#### [Document excerpt]
--------------------

The diagnosis of diabetes in patients with cirrhosis
may not be easy. First, at early stage, fasting serum
glucose levels is normal in 23% of the patients with
overt diabetes (57). Indeed, such patients have normal fasting blood glucose, whereas post-prandial
blood glucose is >200 mg/L (62). Thus, an oral glucose tolerance test is needed to detect the impairment
of glucose metabolism.
Diabetes mellitus in cirrhosis
Elkrief et al.
Furthermore, discrimination between type 2 diabetes
and hepatogenous diabetes is frequently not possible.
Still, hepatogenous diabetes may have different clinical
characteristics from type 2 diabetes. Among 50 patients
with hepatogenous diabetes, only 16% of patients had a
family history of diabetes. Only 8% had retinopathy.
After a mean follow-up of 5 years, no cardiovascular
deaths was reported, whereas 52% of the patients had
died, mainly from complications of cirrhosis (56). This
may be either related to the shorter duration of diabetes
in patients with hepatogenous diabetes than in patients
with type 2 diabetes or to the fact that mortality is
mostly related to cirrhosis-related complications in
these patients (63).

--------------------

#### [Stored data]
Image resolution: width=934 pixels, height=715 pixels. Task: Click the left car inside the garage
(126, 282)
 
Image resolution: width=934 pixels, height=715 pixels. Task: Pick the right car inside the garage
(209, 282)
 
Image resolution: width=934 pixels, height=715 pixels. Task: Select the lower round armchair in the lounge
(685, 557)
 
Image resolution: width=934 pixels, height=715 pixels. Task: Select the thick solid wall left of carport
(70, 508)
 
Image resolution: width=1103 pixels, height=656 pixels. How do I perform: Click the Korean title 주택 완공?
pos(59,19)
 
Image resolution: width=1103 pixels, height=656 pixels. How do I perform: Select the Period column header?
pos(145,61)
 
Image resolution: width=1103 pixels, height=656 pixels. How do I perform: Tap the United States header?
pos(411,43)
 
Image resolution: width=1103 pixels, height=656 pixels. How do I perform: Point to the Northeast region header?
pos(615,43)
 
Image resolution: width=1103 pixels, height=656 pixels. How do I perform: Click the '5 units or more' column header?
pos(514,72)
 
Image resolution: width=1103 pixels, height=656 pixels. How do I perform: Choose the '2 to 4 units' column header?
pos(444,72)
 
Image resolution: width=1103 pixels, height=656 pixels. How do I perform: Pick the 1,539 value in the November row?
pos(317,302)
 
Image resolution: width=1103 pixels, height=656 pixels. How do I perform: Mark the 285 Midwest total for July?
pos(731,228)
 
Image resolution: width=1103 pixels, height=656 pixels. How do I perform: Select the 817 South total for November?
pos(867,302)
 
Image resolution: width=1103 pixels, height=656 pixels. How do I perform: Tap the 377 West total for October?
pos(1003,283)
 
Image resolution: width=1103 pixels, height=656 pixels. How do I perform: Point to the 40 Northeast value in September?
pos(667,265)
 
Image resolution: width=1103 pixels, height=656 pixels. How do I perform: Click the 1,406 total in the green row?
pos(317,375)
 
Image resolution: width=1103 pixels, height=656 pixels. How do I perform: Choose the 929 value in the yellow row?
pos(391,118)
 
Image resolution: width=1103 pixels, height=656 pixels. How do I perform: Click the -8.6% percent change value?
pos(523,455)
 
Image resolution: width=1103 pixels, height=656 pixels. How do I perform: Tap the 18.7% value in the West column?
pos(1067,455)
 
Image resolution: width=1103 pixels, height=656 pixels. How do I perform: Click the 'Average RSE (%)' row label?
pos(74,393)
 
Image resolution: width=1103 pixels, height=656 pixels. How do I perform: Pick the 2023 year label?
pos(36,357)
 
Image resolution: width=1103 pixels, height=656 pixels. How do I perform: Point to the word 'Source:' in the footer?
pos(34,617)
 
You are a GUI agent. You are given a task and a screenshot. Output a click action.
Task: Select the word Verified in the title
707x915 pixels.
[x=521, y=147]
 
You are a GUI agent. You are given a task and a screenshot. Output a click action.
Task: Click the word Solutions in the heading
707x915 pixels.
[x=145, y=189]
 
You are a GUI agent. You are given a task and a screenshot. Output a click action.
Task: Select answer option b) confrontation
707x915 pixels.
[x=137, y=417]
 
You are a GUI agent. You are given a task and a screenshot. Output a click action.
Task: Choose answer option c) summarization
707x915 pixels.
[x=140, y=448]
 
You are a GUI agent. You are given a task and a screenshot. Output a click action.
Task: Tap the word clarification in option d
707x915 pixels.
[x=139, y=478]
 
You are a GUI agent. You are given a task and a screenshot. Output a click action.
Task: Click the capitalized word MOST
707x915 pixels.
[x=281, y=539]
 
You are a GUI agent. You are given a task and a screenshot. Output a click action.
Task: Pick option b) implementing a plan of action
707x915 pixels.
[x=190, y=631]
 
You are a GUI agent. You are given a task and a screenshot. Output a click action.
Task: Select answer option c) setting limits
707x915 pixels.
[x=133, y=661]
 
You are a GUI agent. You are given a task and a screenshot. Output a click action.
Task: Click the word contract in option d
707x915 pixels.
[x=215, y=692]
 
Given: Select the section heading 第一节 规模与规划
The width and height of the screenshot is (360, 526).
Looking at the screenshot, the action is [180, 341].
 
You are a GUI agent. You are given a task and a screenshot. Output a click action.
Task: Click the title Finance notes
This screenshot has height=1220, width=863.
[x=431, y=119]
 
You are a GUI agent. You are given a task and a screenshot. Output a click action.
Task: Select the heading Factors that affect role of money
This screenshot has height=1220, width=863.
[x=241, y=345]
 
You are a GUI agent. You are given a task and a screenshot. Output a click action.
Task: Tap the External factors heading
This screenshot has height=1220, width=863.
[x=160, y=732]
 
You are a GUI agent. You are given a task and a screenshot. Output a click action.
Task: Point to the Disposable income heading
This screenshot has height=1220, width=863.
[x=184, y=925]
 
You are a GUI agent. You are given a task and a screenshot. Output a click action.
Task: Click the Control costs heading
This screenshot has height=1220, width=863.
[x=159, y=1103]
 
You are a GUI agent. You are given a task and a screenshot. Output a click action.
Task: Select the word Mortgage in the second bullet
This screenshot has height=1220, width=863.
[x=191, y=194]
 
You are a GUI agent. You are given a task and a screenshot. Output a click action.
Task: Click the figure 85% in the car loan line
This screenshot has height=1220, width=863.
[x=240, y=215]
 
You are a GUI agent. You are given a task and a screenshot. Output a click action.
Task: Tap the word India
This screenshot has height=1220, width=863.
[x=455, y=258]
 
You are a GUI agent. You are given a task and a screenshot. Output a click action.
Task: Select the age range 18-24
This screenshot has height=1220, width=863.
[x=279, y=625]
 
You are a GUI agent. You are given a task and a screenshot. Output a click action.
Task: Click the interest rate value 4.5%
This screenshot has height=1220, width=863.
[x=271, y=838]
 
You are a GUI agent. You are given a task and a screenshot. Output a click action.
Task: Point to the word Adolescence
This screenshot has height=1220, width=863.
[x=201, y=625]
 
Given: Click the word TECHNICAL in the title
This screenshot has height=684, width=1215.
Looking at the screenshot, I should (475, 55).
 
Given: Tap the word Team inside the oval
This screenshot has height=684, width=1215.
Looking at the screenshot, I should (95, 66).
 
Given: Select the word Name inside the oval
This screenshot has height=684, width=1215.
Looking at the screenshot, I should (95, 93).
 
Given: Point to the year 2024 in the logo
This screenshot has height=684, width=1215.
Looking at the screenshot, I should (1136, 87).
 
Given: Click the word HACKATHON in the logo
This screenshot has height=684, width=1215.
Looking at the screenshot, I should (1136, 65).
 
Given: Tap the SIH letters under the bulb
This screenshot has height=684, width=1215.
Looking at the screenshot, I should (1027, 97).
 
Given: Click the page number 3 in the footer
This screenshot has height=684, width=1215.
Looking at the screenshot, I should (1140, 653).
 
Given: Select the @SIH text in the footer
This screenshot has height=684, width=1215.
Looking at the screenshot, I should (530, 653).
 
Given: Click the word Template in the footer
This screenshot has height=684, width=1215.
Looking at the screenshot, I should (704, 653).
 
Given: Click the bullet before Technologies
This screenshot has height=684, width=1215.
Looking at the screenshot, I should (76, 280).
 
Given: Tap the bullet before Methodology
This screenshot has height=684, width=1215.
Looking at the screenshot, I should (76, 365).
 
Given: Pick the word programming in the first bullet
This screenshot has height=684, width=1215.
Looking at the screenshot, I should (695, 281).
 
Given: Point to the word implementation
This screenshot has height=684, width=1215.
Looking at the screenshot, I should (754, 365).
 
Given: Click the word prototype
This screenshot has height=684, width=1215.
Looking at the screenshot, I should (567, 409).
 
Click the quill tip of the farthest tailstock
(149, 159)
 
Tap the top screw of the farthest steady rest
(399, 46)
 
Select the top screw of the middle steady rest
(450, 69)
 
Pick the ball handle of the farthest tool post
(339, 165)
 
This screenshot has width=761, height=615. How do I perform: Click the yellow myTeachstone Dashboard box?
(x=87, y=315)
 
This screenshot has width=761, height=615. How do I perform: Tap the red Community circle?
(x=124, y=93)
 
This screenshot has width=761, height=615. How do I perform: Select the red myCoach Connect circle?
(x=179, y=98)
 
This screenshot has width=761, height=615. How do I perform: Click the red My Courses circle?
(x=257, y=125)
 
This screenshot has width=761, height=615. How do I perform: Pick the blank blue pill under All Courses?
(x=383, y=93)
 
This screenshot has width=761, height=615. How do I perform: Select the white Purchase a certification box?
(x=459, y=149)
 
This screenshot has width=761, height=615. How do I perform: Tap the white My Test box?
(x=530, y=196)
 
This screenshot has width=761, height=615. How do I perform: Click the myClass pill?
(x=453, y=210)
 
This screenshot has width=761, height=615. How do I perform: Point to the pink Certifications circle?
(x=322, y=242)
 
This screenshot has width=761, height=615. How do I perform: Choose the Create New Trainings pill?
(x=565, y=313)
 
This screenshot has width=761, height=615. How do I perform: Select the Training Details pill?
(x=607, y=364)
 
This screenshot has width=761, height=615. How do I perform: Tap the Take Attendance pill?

--------------------

#### [Work instruction A]
Answer these from the excerpt on diabetes in cirrhosis, one per line:
(i) What test does it say is needed to detect the impairment of glucose metabolism?
(ii) Among the 50 patients with hepatogenous diabetes, what percentage had retinopathy?
(iii) After a mean follow-up of 5 years, what percentage of those patients had died?
#### [Work instruction B]
Shorten the paragraph of the excerpt on diabetes in cirrhosis that begins "Furthermore, discrimination between type 2 diabetes" while keeping its main facts.
#### [Work instruction C]
Write out everything from "Still, hepatogenous diabetes" down to "these patients (63)." in the excerpt on diabetes in cirrhosis, word for word.

#### [Task solution A]
(i) An oral glucose tolerance test.
(ii) 8%.
(iii) 52%.

#### [Task solution B]
Type 2 diabetes often cannot be told apart from hepatogenous diabetes, though the two may differ clinically. Of 50 patients with hepatogenous diabetes, 16% had a family history of diabetes and 8% had retinopathy. Over a mean follow-up of 5 years, there were no cardiovascular deaths, but 52% died, mainly from complications of cirrhosis. This may be due to the shorter duration of hepatogenous diabetes or to mortality in these patients being mostly driven by cirrhosis-related complications.

#### [Task solution C]
Still, hepatogenous diabetes may have different clinical
characteristics from type 2 diabetes. Among 50 patients
with hepatogenous diabetes, only 16% of patients had a
family history of diabetes. Only 8% had retinopathy.
After a mean follow-up of 5 years, no cardiovascular
deaths was reported, whereas 52% of the patients had
died, mainly from complications of cirrhosis (56). This
may be either related to the shorter duration of diabetes
in patients with hepatogenous diabetes than in patients
with type 2 diabetes or to the fact that mortality is
mostly related to cirrhosis-related complications in
these patients (63).